* WHAT IS NEEDED:
Would you output the entries below only from the line containing "Screen dimensions: 326x183" through the line containing "The image size is (276, 565).", exactly as they stand and with both ends included?

++++ DATA TO PROCESS ++++

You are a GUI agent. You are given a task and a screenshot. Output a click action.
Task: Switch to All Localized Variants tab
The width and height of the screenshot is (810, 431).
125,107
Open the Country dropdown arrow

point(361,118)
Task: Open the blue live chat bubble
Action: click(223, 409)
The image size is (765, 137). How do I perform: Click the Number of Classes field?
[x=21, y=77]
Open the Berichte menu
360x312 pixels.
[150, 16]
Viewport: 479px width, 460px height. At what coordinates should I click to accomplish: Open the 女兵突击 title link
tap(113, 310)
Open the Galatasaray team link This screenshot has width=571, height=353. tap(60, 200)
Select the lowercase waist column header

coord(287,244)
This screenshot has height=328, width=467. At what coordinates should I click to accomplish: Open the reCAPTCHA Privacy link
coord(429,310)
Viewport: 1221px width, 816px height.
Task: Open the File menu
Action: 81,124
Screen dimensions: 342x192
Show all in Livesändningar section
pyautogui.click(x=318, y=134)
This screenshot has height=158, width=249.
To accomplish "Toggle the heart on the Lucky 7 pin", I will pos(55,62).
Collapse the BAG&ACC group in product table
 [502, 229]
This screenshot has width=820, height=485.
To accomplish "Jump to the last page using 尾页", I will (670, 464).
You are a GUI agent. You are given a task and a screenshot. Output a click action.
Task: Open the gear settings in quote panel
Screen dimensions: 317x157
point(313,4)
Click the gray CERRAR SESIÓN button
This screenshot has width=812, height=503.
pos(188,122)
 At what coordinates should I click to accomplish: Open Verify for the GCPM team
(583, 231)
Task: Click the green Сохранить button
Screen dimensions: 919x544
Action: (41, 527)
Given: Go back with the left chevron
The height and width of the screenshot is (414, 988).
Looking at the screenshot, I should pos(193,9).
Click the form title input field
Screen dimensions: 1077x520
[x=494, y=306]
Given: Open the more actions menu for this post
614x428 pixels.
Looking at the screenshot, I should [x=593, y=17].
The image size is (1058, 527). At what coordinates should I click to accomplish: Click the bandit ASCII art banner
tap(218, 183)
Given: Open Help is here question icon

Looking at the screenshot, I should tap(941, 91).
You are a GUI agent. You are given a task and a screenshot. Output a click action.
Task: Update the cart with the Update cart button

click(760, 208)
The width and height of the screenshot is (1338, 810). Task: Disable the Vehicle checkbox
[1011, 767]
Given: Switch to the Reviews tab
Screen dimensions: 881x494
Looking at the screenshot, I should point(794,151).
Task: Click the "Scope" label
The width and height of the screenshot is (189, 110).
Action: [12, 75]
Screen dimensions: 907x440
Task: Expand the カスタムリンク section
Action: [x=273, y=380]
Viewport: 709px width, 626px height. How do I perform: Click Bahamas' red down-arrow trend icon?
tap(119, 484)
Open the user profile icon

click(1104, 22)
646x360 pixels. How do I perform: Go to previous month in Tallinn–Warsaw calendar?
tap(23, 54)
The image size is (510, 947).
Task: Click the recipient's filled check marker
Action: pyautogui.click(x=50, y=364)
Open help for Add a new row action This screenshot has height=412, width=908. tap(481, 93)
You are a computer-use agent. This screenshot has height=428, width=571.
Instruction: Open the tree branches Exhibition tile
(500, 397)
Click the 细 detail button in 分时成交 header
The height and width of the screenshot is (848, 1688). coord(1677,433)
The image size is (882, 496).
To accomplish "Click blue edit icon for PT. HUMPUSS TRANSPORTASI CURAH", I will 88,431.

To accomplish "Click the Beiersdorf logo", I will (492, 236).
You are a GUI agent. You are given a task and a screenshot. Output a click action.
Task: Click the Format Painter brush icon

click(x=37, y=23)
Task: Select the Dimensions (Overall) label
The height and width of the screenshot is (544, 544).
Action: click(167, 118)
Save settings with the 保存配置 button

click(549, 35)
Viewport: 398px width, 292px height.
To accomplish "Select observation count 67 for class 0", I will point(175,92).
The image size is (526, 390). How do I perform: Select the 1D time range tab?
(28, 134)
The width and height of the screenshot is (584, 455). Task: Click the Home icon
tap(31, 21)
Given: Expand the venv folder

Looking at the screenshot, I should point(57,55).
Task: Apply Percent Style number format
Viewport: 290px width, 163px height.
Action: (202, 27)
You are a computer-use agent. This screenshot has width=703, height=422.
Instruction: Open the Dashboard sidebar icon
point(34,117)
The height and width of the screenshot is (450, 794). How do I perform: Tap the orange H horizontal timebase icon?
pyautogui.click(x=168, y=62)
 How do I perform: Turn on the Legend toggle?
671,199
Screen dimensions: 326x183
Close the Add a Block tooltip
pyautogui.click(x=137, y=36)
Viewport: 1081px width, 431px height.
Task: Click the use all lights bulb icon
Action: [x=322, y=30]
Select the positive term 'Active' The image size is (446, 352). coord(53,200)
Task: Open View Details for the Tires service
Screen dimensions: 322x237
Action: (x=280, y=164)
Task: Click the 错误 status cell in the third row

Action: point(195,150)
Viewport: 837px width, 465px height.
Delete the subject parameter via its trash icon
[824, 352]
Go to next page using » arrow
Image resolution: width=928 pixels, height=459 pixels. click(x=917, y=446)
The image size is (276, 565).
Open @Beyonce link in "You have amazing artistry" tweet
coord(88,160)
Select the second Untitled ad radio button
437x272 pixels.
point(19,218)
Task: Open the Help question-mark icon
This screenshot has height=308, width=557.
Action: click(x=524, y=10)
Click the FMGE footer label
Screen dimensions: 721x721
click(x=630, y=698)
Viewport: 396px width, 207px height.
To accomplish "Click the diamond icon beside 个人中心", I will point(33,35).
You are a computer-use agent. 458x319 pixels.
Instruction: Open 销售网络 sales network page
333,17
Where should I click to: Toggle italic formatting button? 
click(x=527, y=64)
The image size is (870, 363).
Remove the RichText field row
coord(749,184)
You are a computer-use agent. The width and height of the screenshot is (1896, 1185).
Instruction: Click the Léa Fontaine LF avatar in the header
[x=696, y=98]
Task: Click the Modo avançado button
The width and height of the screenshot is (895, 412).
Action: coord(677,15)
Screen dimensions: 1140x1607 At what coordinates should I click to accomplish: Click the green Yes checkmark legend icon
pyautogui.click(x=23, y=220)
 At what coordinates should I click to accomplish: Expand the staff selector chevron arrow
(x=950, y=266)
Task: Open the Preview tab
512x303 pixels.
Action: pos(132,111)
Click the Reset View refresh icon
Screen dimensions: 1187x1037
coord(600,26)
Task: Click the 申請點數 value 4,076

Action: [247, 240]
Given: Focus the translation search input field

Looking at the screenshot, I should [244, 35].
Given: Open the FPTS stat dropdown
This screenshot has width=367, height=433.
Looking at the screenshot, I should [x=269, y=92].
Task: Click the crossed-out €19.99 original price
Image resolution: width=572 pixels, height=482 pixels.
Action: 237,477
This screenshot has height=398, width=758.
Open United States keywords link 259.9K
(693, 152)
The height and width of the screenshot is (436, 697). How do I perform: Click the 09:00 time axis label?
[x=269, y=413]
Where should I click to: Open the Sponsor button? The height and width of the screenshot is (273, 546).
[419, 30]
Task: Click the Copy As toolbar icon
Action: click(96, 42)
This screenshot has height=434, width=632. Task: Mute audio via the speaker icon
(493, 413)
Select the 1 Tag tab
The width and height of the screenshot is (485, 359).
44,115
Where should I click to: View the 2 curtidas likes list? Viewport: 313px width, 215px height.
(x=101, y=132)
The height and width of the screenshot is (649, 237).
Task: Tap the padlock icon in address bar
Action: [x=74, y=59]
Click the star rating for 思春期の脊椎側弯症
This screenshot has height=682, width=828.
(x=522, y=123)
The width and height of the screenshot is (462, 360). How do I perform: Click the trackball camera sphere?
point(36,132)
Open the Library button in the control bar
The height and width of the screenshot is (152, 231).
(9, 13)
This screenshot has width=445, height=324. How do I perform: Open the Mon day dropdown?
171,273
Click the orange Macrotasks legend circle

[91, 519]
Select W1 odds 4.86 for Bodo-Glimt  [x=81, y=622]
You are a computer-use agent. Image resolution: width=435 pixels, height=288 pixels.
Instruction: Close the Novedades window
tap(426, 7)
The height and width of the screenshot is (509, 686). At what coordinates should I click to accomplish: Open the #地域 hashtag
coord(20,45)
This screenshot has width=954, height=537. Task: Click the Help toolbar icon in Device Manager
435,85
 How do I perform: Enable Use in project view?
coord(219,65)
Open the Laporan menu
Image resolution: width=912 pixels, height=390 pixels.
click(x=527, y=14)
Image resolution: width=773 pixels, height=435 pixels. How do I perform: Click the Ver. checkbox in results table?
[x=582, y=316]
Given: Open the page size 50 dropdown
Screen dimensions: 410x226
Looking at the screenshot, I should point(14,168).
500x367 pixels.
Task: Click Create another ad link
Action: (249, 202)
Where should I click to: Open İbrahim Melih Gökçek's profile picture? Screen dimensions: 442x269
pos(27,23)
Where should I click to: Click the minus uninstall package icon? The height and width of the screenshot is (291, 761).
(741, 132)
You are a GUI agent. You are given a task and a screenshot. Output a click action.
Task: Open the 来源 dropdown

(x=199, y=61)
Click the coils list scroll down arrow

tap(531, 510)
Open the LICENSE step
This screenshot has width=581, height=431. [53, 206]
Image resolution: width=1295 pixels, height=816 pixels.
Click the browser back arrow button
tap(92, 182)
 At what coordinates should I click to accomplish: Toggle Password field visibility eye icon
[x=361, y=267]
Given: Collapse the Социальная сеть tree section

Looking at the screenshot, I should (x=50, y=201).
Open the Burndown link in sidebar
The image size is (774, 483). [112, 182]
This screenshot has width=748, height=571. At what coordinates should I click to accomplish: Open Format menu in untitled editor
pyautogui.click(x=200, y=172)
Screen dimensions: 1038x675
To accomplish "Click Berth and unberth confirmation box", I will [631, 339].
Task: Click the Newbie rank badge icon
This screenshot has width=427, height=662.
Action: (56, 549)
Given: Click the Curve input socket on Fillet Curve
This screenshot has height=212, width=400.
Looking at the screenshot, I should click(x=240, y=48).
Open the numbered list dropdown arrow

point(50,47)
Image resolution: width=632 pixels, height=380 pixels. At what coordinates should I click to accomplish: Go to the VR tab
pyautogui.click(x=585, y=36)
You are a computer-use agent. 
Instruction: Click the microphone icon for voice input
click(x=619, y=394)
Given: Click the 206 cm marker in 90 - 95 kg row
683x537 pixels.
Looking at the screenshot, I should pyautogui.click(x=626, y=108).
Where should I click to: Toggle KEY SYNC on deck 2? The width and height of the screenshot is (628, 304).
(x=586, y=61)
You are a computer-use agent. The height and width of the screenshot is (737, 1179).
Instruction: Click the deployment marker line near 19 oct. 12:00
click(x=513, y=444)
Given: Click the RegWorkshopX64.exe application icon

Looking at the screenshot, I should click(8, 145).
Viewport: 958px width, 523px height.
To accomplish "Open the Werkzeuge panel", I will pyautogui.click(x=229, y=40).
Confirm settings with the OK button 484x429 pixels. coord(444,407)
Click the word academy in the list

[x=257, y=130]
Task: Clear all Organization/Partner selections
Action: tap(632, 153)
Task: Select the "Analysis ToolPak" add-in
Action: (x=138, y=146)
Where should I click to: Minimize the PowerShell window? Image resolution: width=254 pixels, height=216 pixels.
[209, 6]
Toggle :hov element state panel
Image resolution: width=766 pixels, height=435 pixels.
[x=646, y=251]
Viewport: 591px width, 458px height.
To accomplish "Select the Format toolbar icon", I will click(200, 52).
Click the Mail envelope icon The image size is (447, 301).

++++

* RESULT OF THE TASK:
Screen dimensions: 326x183
Close the Add a Block tooltip
pyautogui.click(x=137, y=36)
Viewport: 1081px width, 431px height.
Task: Click the use all lights bulb icon
Action: [x=322, y=30]
Select the positive term 'Active' The image size is (446, 352). coord(53,200)
Task: Open View Details for the Tires service
Screen dimensions: 322x237
Action: (x=280, y=164)
Task: Click the 错误 status cell in the third row

Action: point(195,150)
Viewport: 837px width, 465px height.
Delete the subject parameter via its trash icon
[824, 352]
Go to next page using » arrow
Image resolution: width=928 pixels, height=459 pixels. click(x=917, y=446)
The image size is (276, 565).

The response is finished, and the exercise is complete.